- **What the exercise asks**: Read the records below and copy each line that contains "Given".

BEGIN Records supplied

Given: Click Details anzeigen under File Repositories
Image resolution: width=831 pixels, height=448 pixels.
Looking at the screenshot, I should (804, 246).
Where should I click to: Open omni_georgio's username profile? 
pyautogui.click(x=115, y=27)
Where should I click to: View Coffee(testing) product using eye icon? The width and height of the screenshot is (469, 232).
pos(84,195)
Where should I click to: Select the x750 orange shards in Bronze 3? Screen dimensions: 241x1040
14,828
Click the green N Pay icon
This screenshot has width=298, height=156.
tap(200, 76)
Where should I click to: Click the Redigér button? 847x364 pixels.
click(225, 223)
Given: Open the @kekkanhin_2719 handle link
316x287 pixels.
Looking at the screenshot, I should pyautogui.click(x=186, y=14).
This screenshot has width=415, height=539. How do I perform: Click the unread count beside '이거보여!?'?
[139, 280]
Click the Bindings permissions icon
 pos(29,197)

END Records supplied
BEGIN Records supplied

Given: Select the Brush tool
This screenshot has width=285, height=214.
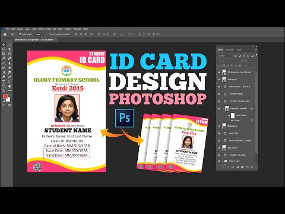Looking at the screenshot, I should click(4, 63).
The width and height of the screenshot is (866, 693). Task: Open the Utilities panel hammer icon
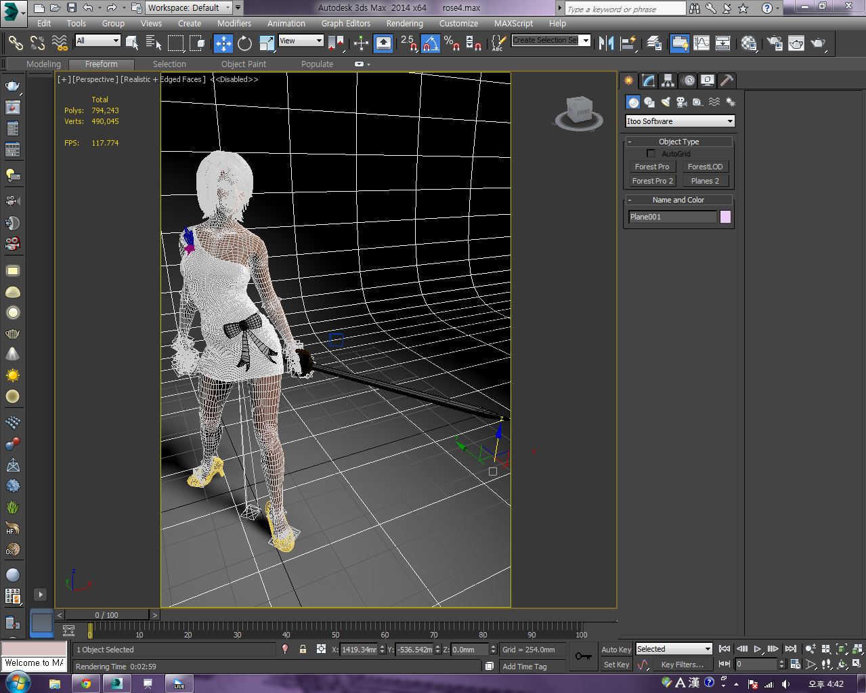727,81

END Records supplied

- **Problem solution**:
Given: Click Details anzeigen under File Repositories
Given: Open the @kekkanhin_2719 handle link
Given: Select the Brush tool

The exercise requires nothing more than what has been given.